The vigías network is a community based monitoring system that comprises of around 35 volunteers who collect and communicate observations of volcanic activity to scientists at the Tungurahua Volcano Observatory and to local officials. The word ‘vigía’ means vigil or watchman which in this case translates into being looking at and after the volcano. They like to call themselves ‘the eyes and ears of the volcano’.

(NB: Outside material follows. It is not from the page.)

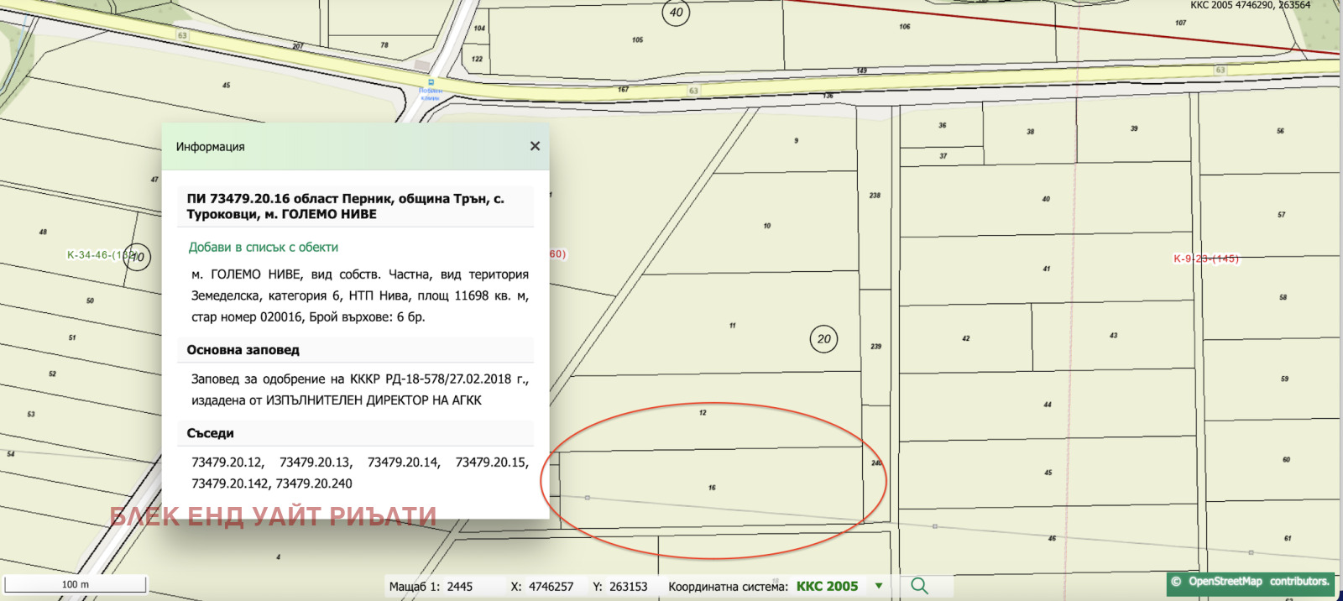Click the road 63 shield in top-left corner
Image resolution: width=1343 pixels, height=601 pixels.
(182, 35)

Most of these volunteers are farmers who live in different areas around Tungurahua and who have received some training from scientist. Established in 2000 following the reactivation of the volcano and the subsequent evacuation of the population, the vigía network has been central in helping scientists better understand volcanic activity. For the scientists, having a close link with the communities has also been beneficial in terms of understanding peoples’ livelihoods and priorities and therefore towards making recommendations that carefully consider residents’ points of view. Direct communications between scientists and citizens has also served as an early warning system which has been key in supporting communities to sustain their livelihoods in the slopes of Tungurahua. As a result of trust building and constant communications, which during periods of heightened volcanic activity could range between two to hundreds of times a day, scientists and volunteers have developed a shared vocabulary that allows them to describe physical observations and interpret volcanic activity in an easy and efficient manner. With time, the vigías have also acquired different responsibilities such as helping people evacuate when the volcano has entered into periods of high activity or participate in other disaster risk management related activities in their villages. In recent years, and despite a significant decrease in volcanic activity, the vigías have continued communicating with one another and with the scientists. What keeps them together after all these years?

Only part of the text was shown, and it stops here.